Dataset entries

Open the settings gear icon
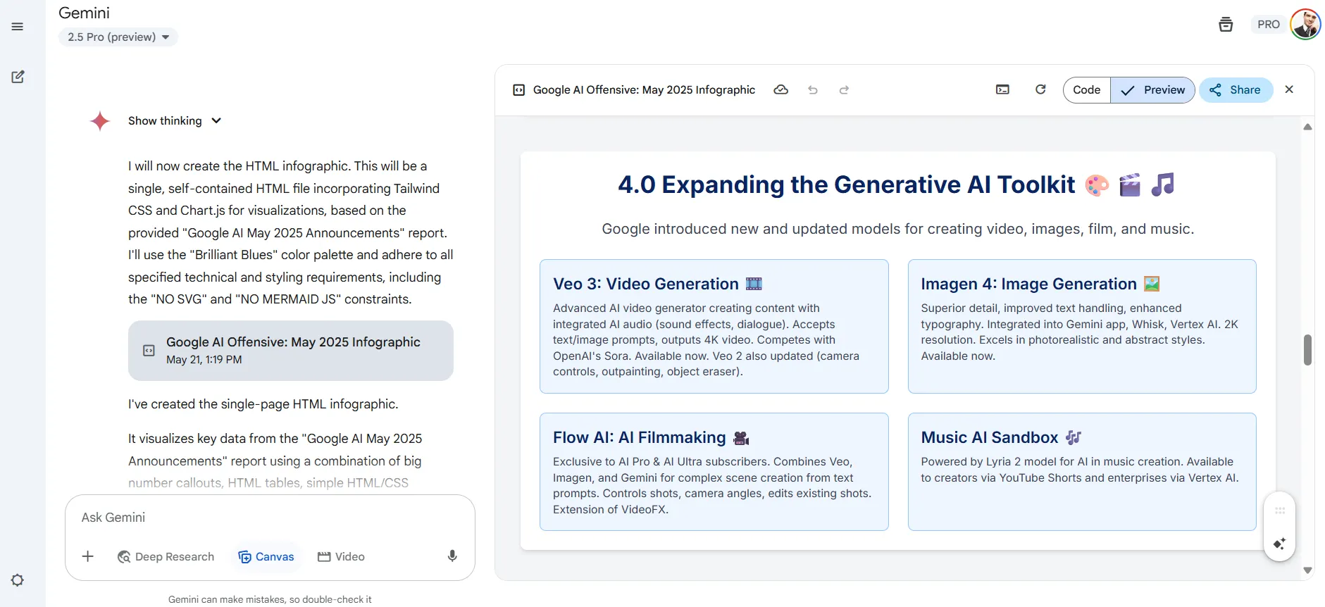The width and height of the screenshot is (1325, 607). [18, 580]
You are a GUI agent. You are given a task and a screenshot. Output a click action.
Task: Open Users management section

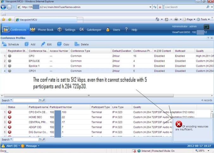coord(113,30)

» Work required: Restate word for word, and only, the lines from the line that contains "You are a GUI" through the end of the data, both included; pictures are not part of the copy.

» Result:
You are a GUI agent. You are given a task and a screenshot. Output a click action.
Task: Open Users management section

coord(113,30)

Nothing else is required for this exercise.